In these group productions, the great teacher Pina Bausch, who never forgets that she was once the blind princess in a visionary film by Fellini, forces her actors to assume a role and a type of ceremonial, where extremely varied personal experiences and backgrounds combine with the precise geometry of the rhythmic movements. Although the motifs change, from one animal or flower to another, each show extends into the next to become part of a hypothetical single continuum, in other words the rite of a show, the story of the community that performs it with the joy of disguise and the solitude of cohabitation. However, behind the often heartbreaking splendour of the visual tableaux, the seductive feline and ineluctable manner in which the troupe advances in single file, and the pattern of the movements, regular but cleverly out of tune, through this lifelong self-portrayal the great artist offers all her spectators an ironic and desperate mirror in which to reflect their existential condition.

Death 

Bausch died on 30 June 2009 in Wuppertal, North Rhine Westphalia, Germany at the age of 68 of an unstated form of cancer attributable to smoking, five days after diagnosis and two days before shooting was scheduled to begin for the long-planned Wim Wenders documentary. She is survived by her son Salomon.

Tributes

The same year, choreographer and experimental theatre-maker Dimitris Papaioannou created a piece called Nowhere to inaugurate the renovated Main Stage of the Greek National Theatre in Athens. The show's central and most prolific scene was dedicated to the memory of Pina Bausch and involved performers linking arms and stripping naked a man and woman.
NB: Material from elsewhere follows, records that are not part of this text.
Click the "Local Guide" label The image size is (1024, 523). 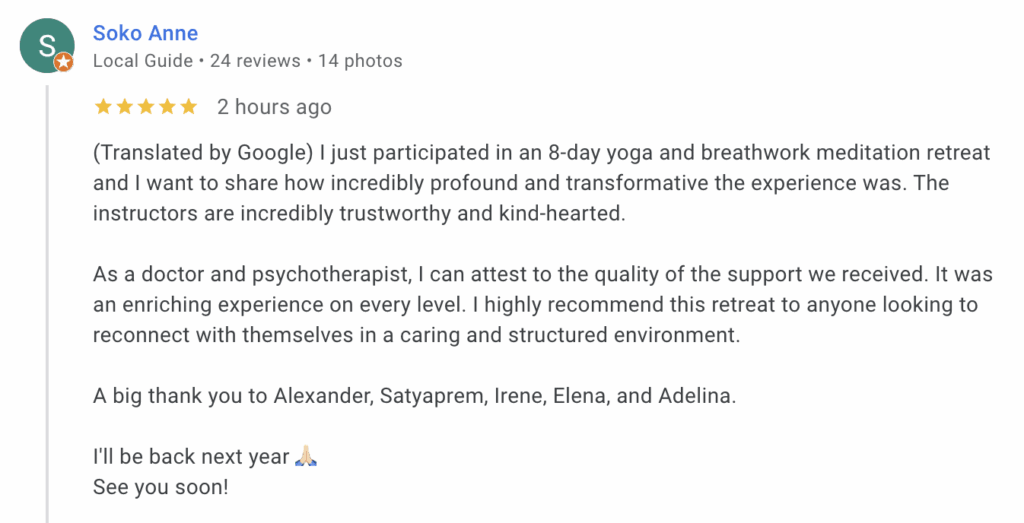[x=143, y=61]
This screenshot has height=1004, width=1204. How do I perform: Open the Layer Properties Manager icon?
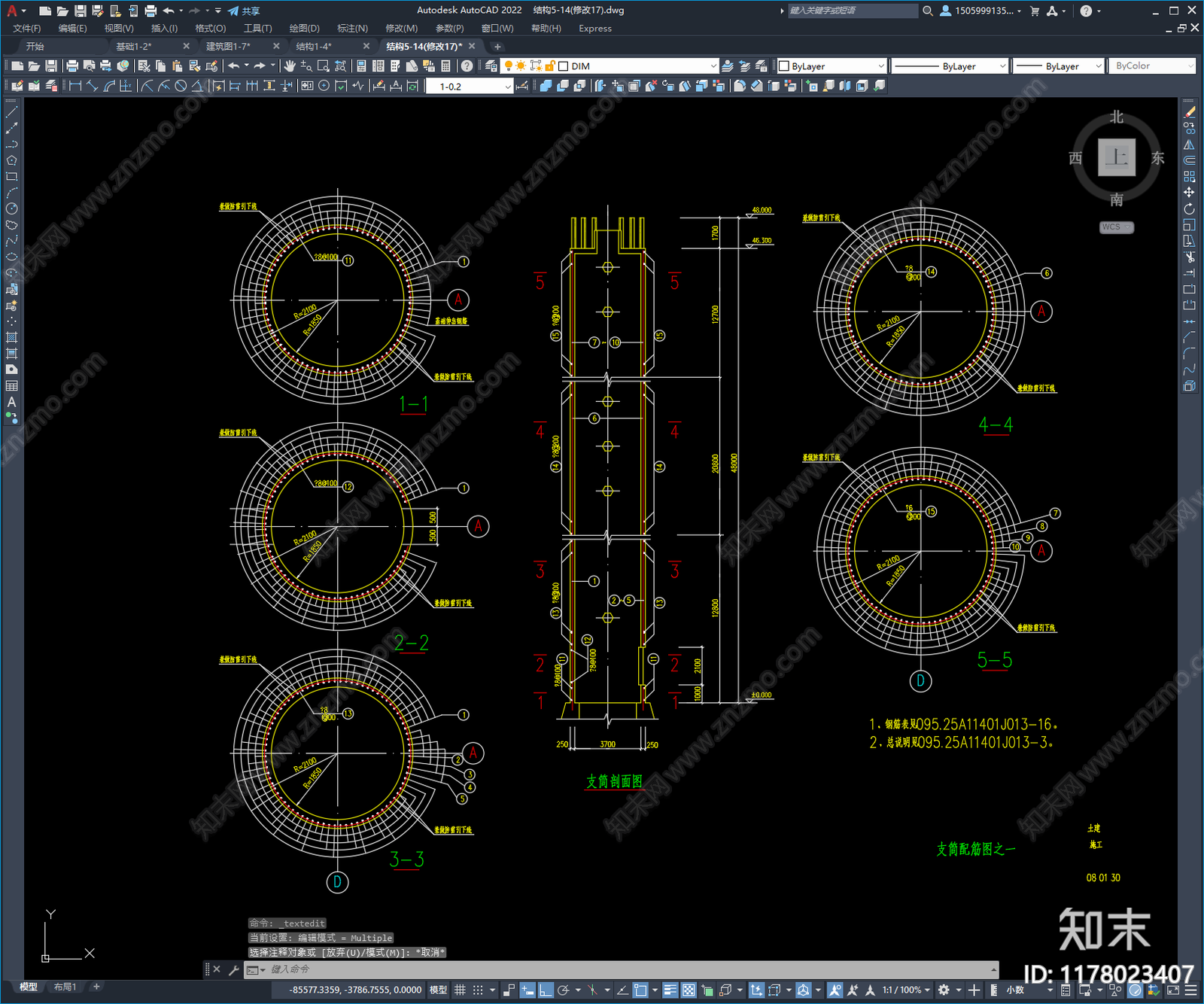(491, 66)
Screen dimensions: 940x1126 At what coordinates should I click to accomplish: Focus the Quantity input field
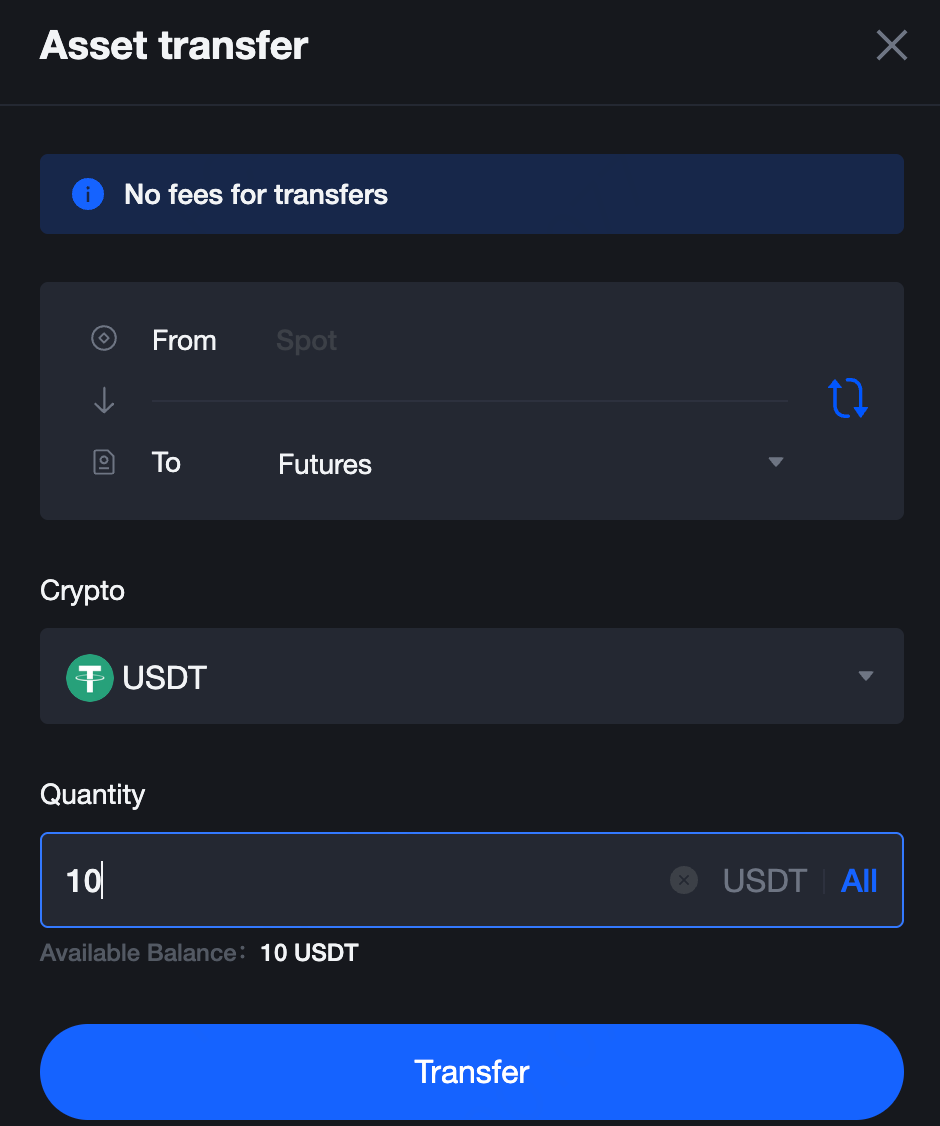tap(472, 880)
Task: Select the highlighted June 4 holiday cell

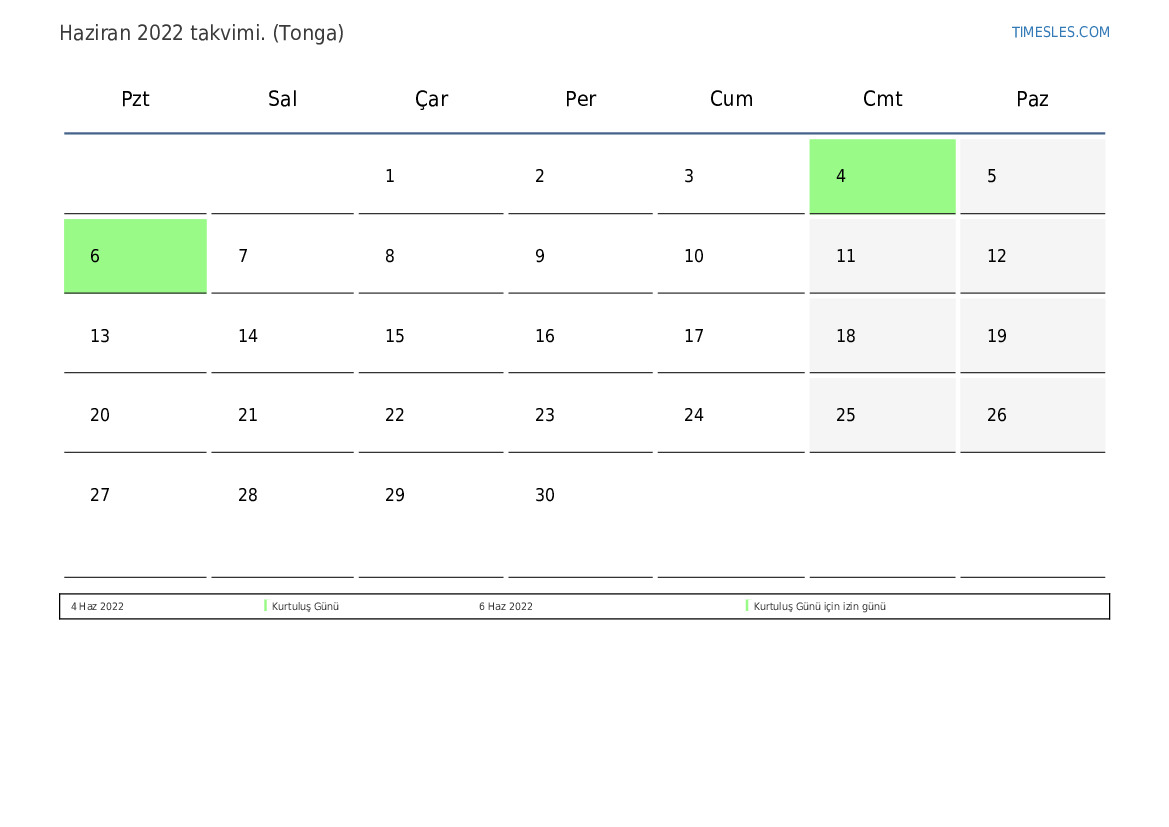Action: [882, 176]
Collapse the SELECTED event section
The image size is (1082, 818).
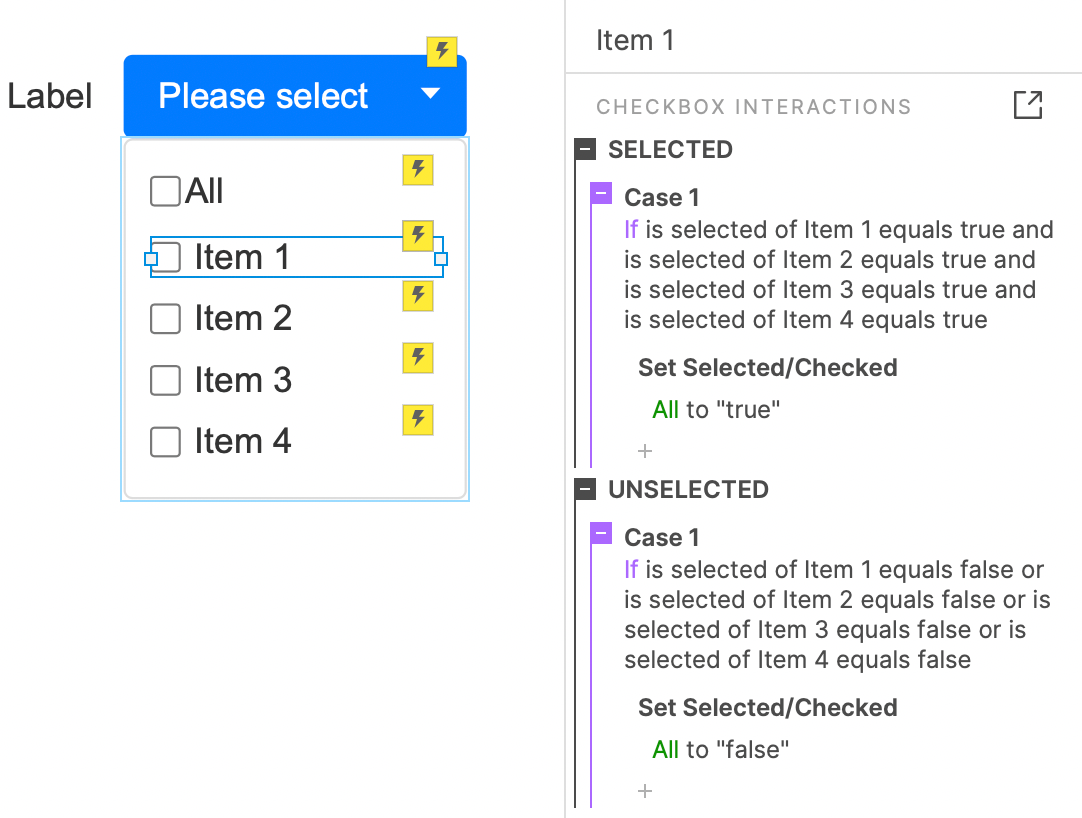click(585, 150)
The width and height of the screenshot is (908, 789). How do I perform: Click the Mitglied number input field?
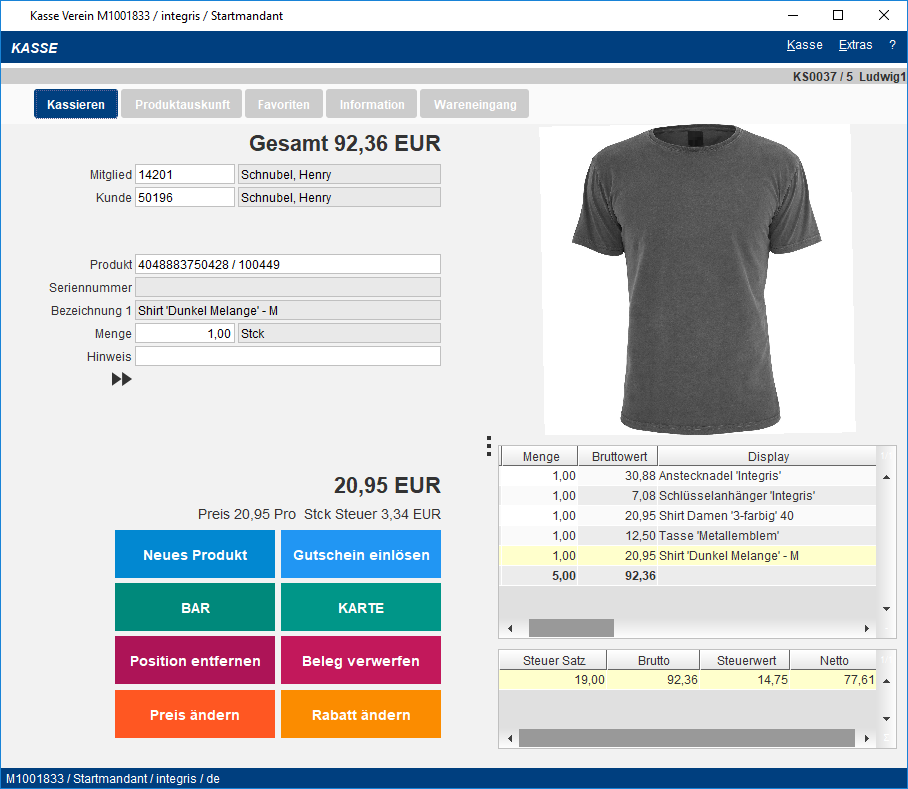pos(184,175)
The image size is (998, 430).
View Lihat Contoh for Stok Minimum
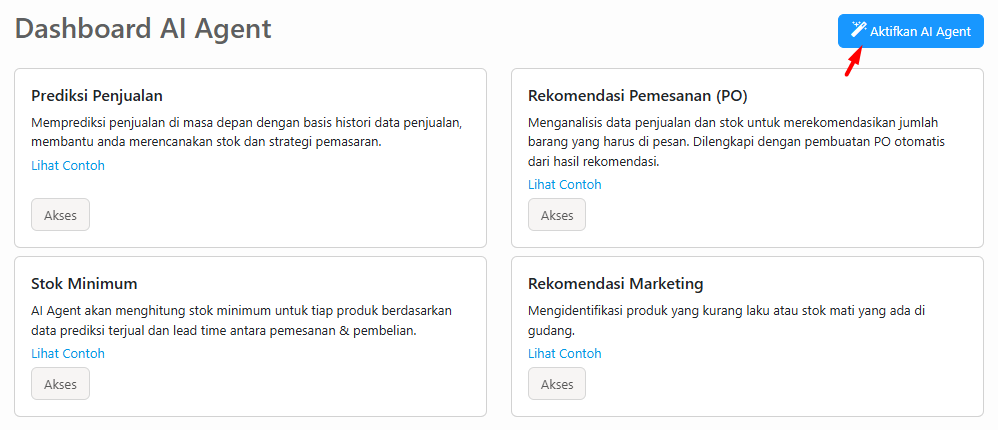pyautogui.click(x=68, y=353)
In 2010 the dance company Les Ballets C de la B performed Out of Context – for Pina, which was dedicated to Bausch's memory. The show was directed and conceived by the company's founder Alain Platel, for whom Bausch was a friend and mentor.

In 2010 the choreographer Sidi Larbi Cherkaoui and dancer Shantala Shivalingappa premiered their work 'Play', which was dedicated to Pina Bausch's memory. Bausch was the main impetus for the piece as she had brought Cherkaoui and Shivalingappa to collaborate in 2008 to perform for the final edition of her festival.    

Wenders' documentary, Pina, was released in late 2011 in the United States, and is dedicated to her memory.

Influence on other artists 

Bausch's style has influenced performers such as David Bowie, who designed part of his 1987 Glass Spider Tour with Bausch in mind. For the tour, Bowie "wanted to bridge together some kind of symbolist theatre and modern dance" and used Bausch's early work as a guideline. Florence + The Machine's vocalist was also influenced by Bausch's work. She became very fond of Bausch's work and explained that her "work expresses the human condition in a way that I’ve never seen before—she’d do amazing pieces where it would just be a huge pile of rose petals that someone would ski down, or a dance that would be two people playing tag for two hours. It was incredibly visceral and emotional, and very experimental. So dancing for me is just a very calm place to be—you’re just with your body."

Influence on popular culture 

Promotional trailers for the third season of American Horror Story: Coven included a clip for the episode "Detention" and were likely influenced by Bausch's work . Stills from the performance and the episode show a group of women seemingly defying gravity as they cling to the walls high above the ground, toes pointed down and hands pressed above them. The photo of Bausch's performance was previously released on Reddit as well as Twitter with the implication that it was from a Russian mental institution, but its source was quickly identified.

Works 

The following table shows works since 1973. Several of Pina Bausch's works were announced as  because she chose a title late in the development of a work. The typical subtitle from 1978 was  (A piece by Pina Bausch). The translations are given as on the website of Tanztheater Wuppertal Pina Bausch. Some of the German titles are ambiguous. "Kontakthof" is composed of Kontakt ("contact") and Hof ("court, courtyard"), resulting in "courtyard of contact," which is also a technical term for an area in some brothels where the first contact with prostitutes is possible. "Ich bring dich um die Ecke," literally "I'll take you around the corner," can mean "I'll accompany you around the corner" but also colloquially "I'll kill you." "Ahnen" can mean "ancestors," but also (as a verb) "to foresee", "bode", "suspect."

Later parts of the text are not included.